Manet – revealing too much about us

By wheldon at Thu, 2008-04-10 01:52

Manet - Olympia

The questions asked by this painting when it was first displayed are still relevant today. A naked woman, propped up on a bed with a man holding flowers behind her. Is it the look in her eyes, the searching into our morals, our ideas about nakedness, intrigue. Is it the way in which she sits unmoving, unemotionally knowing that her body is beautiful, an object of desire and demand. Is it because there is no artistic ambiguity, she is so immediate, there is nothing to distract us from her nakedness, and our response to her nakedness. Or is it because she shows no desire for the male viewer.

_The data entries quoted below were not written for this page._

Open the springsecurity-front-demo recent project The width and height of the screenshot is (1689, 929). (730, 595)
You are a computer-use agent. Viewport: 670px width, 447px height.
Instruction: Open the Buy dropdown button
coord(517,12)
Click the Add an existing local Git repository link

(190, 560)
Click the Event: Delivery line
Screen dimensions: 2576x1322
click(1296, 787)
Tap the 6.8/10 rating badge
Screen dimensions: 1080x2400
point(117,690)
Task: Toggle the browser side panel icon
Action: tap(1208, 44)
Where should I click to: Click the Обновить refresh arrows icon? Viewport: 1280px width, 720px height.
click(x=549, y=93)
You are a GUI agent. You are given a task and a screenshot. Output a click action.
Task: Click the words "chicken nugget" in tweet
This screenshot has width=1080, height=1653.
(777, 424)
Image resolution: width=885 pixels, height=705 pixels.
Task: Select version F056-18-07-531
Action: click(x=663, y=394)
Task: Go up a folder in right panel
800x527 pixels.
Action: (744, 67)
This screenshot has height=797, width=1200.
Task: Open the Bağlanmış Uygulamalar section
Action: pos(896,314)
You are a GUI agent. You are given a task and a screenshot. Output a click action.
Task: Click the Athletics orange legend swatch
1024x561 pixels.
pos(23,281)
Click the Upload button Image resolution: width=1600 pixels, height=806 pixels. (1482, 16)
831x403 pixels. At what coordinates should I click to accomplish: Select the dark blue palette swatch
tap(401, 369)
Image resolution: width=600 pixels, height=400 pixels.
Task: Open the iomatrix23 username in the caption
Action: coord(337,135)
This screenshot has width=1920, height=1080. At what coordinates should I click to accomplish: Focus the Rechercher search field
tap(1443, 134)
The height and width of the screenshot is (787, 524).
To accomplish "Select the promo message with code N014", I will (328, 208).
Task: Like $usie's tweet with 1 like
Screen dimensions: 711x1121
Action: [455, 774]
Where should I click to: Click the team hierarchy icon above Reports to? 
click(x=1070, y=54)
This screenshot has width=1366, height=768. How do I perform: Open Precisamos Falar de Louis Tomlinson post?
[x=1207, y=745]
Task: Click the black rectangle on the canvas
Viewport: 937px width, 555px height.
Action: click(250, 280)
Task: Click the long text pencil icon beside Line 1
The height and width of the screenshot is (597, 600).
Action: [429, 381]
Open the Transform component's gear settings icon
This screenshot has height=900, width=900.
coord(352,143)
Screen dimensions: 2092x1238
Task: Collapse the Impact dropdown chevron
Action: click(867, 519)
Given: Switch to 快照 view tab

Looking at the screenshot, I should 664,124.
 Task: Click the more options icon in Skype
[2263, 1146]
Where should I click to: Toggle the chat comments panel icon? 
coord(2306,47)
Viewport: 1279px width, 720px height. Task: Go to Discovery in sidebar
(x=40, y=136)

We may want her body, but she has no interest, she is beyond us, beyond any suggestion that anything we can do to her, we can in no way interest or satisfy her.

Is this, then, cutting to the heart of the matter, that there is nowhere for the male viewer's ego to be satisfied, it is squashed under her gaze. And this is unusual in our day and age where we are assaulted by pornography. At every corner there is a beautiful female with a look in her eye that suggests she wants, desires us, that we are the object of her desire. But this painting shows so clearly that there is more to pornography than the image of the human body, whether male or female. It is in the satisfying of the sexual urge of the viewer, the desire to possess, to take what is not ours to give, to receive from someone who appears so willing to give. And this is the power of pornography, of prostitution, the satisying of the ego, the sense that the ego is fulfilled through possession of someone beautiful who wants to give.

And yet they don't, that is the message behind this painting. The expression of desire is a lie, the impression that the viewer is all they want, is merely that, an impression. Behind that pornographic image is the hardness, the ireverance, the irrelevance shown in this painting. And so it disturbs, because she doesn't want or need, she is showing the reality of the person behind the pornography, and so the viewer's ego cannot be satisfied when confronted by such a look.

Jesus says not to commit adultery with someone in your imagination. Manet's woman illustrates this so well, and we turn away from her because she reveals too much about us the viewer.